Background Background: The FDA has approved pembrolizumab in combination with neoadjuvant chemotherapy (doxorubicin, cyclophosphamide, paclitaxel [ACT], and carboplatin) for stage II/III TNBC, on the basis of improved event free survival (EFS) and pathologic complete response (pCR) rate in the Keynote-522 study.1 Novel combination immunotherapy strategies may further improve outcomes and allow the opportunity to de-escalate the chemotherapy backbone, potentially mitigating grade III/IV toxicities which occurred in 81% of recipients. We have previously reported safety and feasibility of pre-operative IRX-2, a novel cytokine biotherapeutic, that is administered locoregionally in the peri-areolar tissue to enhance the immune microenvironment within the sentinel lymph nodes, the putative site of antigen presentation.2 In this phase Ib study, pre-operative IRX-2 was safe and was associated with increased tumor infiltrating lymphocytes (sTILs, by H&E and multispectral immunofluorescence [mIF]), PD-L1 expression (Ventana SP142 assay, mIF), and lymphocyte activation (by RNA sequencing). Similar effects were observed in a pre-operative head and neck carcinoma trial. These findings support further study of IRX-2 in combination with anti-PD-1 in early stage TNBC.

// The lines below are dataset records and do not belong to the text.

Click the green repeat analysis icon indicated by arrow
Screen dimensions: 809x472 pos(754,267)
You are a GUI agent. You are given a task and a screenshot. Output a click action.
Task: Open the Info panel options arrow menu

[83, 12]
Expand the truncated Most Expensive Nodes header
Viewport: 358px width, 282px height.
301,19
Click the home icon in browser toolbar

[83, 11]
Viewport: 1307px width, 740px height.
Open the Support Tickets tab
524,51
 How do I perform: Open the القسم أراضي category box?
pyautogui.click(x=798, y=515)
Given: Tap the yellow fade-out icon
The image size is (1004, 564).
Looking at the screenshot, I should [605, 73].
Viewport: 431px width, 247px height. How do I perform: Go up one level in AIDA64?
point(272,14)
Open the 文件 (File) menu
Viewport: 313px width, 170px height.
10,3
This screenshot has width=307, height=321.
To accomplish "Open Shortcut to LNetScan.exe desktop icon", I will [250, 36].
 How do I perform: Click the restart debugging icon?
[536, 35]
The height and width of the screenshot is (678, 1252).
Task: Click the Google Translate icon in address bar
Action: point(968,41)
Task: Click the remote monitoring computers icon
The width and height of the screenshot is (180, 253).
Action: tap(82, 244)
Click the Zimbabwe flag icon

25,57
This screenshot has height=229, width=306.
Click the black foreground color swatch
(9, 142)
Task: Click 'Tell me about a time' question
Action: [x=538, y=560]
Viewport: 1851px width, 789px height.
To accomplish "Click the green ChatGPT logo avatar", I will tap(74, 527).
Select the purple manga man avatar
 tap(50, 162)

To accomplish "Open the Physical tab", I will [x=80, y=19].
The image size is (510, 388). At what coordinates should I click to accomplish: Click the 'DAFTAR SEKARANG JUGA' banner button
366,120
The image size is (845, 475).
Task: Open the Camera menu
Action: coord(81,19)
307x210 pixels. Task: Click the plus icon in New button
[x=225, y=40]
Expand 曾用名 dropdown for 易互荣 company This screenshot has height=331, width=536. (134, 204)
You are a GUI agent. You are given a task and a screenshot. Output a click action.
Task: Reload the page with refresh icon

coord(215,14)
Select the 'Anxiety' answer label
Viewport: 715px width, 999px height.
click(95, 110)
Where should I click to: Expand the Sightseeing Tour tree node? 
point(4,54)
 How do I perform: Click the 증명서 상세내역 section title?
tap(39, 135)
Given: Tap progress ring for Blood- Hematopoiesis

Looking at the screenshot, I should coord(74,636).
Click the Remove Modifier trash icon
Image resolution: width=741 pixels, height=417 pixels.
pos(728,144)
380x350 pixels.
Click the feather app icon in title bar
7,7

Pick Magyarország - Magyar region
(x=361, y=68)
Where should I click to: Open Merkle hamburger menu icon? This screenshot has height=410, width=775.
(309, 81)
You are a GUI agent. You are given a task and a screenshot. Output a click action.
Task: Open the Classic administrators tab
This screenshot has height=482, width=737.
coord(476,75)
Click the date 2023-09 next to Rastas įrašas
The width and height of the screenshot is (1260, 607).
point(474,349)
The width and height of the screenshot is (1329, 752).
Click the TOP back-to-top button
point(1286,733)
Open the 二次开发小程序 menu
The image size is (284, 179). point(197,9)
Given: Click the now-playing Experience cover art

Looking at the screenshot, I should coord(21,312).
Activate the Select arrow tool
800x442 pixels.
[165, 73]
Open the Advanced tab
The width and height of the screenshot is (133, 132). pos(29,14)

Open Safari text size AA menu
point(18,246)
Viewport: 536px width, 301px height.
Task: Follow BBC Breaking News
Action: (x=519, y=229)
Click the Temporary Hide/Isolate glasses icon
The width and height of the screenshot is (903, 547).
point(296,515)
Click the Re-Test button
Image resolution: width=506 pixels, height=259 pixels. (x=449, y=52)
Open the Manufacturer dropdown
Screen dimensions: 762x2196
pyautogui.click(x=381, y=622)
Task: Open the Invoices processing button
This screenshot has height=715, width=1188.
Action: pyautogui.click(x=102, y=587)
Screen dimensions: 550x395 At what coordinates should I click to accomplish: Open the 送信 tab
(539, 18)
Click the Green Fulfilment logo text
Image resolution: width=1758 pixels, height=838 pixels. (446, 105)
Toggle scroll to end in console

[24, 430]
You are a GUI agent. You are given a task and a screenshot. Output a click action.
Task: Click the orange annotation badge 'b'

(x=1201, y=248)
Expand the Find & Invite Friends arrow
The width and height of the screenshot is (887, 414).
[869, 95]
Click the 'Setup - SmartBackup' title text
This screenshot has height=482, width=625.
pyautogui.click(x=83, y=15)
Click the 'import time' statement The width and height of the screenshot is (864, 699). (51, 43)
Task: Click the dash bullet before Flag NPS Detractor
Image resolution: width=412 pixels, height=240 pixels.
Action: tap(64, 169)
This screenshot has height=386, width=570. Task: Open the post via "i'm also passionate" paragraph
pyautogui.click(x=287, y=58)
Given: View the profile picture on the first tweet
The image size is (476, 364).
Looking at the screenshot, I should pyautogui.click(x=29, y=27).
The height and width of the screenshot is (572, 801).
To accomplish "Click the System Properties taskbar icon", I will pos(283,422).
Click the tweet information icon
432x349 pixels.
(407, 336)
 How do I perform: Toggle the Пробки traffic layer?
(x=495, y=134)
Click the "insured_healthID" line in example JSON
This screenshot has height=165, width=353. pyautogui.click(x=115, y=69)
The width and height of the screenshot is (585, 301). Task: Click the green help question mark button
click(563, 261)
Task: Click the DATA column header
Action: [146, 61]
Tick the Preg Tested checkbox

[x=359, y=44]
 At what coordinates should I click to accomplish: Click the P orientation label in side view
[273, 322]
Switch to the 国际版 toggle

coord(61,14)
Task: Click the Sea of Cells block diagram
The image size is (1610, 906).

Methods neoIRX is an open-label, phase II trial to evaluate the clinical and immunological activity of induction IRX-2 plus pembrolizumab, followed by de-escalated chemotherapy (ACT) and pembrolizumab as neoadjuvant therapy in TNBC. Patients are randomized to receive pembrolizumab induction (single dose 200mg IV, n=15), versus pembrolizumab + IRX-2 induction (1mL SQ x 2 daily, x 10 days, n=15), followed by research biopsy. All patients will then receive neoadjuvant pembrolizumab plus ACT every three 3 weeks. Eligible subjects will have previously untreated, resectable stage II/III TNBC. The primary endpoint is pCR. The secondary endpoint is safety. On-treatment biopsies will permit a prospective, randomized validation of previously reported immunomodulatory effects of IRX-2 (sTILs, PD-L1, lymphocyte RNA signatures). As of 7/28/2021, n=7/30 subjects are enrolled (Providence Cancer Institute, Portland, OR, Providence St. John’s Cancer Institute, Santa Monica, CA, Baylor Medicine, Houston, TX).

References

  1. Schmid PN. Engl J Med 2020; 382:810–821.

  2. Page DB. Clinical Cancer Research 26.7(2020):1595–1605.

Ethics Approval The study protocol was approved by the Providence Portland Medical Center IRB committee and was conducted in accordance with the ethical standards established by the Declaration of Helsinki, PH&S IRB# 2019000486. Written informed consent was obtained for all trial participants.